L’enseignement de l’information-documentation répond à des enjeux essentiels quant à la
formation du jugement critique des futurs citoyens qui auront besoin d’être éduqués aux
médias, de comprendre comment une information se produit, se diffuse et de savoir
s’informer pour pouvoir se former tout au long de la vie.
Françoise Chapron a rappelé aussi comment, par ses interventions en tant que présidente
de la Fadben, elle a participé aux avancées qui ont permis à notre profession d’être
reconnue au sein de l’Ecole. Plus récemment, elle s’est opposée à l’Inspection Générale
qui tente d’imposer à marche forcée une transformation du cœur de notre métier.
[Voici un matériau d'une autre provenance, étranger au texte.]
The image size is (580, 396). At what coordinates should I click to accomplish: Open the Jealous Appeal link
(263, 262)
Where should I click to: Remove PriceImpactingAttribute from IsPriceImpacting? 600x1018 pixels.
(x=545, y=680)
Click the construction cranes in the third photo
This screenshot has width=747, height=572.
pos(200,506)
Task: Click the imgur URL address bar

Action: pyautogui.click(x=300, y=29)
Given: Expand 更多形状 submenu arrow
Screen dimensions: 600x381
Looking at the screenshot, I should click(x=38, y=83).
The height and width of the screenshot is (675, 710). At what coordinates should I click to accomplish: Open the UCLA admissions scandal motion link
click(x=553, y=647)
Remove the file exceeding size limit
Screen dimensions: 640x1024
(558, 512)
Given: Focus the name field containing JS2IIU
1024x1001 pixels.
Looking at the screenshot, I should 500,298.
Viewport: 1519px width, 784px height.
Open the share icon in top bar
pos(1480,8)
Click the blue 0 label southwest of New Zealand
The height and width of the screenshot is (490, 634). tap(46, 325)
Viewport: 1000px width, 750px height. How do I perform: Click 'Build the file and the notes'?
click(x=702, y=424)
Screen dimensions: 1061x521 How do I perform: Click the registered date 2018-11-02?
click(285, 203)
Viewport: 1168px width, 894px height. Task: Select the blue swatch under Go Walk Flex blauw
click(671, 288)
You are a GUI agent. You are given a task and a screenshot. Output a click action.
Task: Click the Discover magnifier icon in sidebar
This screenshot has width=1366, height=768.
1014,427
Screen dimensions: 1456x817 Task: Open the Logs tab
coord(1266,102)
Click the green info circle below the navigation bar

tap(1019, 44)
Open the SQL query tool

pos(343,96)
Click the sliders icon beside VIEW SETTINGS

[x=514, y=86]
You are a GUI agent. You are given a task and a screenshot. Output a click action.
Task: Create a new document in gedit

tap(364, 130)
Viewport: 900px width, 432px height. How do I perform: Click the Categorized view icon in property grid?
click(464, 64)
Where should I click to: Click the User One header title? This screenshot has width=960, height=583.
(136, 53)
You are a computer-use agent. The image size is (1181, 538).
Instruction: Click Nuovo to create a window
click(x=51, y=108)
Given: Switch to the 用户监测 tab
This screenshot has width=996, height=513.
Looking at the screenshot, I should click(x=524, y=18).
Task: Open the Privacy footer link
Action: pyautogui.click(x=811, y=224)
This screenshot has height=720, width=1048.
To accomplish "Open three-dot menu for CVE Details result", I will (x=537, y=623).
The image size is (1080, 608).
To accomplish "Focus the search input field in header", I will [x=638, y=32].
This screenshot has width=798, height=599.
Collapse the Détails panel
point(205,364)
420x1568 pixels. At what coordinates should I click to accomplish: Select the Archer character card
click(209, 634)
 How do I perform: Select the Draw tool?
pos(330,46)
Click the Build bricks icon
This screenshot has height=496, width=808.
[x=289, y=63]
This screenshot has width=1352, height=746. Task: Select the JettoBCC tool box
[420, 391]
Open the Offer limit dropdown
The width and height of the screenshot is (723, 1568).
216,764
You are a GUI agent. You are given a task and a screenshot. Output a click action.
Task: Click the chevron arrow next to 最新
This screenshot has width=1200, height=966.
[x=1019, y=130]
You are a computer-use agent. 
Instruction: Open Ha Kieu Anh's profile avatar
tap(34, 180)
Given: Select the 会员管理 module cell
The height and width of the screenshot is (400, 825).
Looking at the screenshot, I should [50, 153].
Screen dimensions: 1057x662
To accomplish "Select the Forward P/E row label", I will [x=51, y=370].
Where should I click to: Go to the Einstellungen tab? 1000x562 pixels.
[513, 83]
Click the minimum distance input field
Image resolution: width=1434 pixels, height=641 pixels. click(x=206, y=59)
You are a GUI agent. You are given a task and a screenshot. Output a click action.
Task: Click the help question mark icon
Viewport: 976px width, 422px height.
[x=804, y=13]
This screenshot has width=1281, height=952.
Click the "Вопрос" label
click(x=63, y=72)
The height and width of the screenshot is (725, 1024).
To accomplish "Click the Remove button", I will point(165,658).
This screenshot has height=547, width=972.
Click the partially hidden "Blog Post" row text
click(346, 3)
D’après
elle, si les ENT et autres Learning Center sont mis en avant, c’est parce qu’ils
représentent des marchés juteux à conquérir. Elle a rappelé que ce qui prime avant tout
pour nos élèves, c’est leur formation à une utilisation raisonnée des outils numériques. Les
missions pédagogiques des professeurs documentalistes doivent donc être confortées.
Elle considère que si le travail réclamé par les collègues sur la nature et la description des
missions des professeurs documentalistes doit être mené, il faut aussi penser les profils et
scénarios d’évolution de la profession et les inscrire dans un cadre global. Cela implique
que notre profession doit être pensée dans le cadre des missions générales , de
l’évolution du système éducatif et du travail d’équipe dans les établissements, en
complémentarité avec les autres tout en gardant ses spécificités, et en fonction des
besoins sociaux et scolaires des élèves. Et de conclure sur la nécessité pour la profession
de ne rien se laisser imposer, de se mobiliser et d’anticiper plutôt que de subir les
décisions institutionnelles !
Le temps de débat avec l’ensemble des collègues présents, a permis de dénoncer
certaines situations locales sur le terrain qui ont été dénoncées lors de l’audience. Il a été
l’occasion de poursuivre la réflexion sur les évolutions de notre métier, de se questionner
sur les besoins en terme de formation initiale et continue et sur les actions à mener pour
que nos revendications soient prises en compte par le prochain Ministère.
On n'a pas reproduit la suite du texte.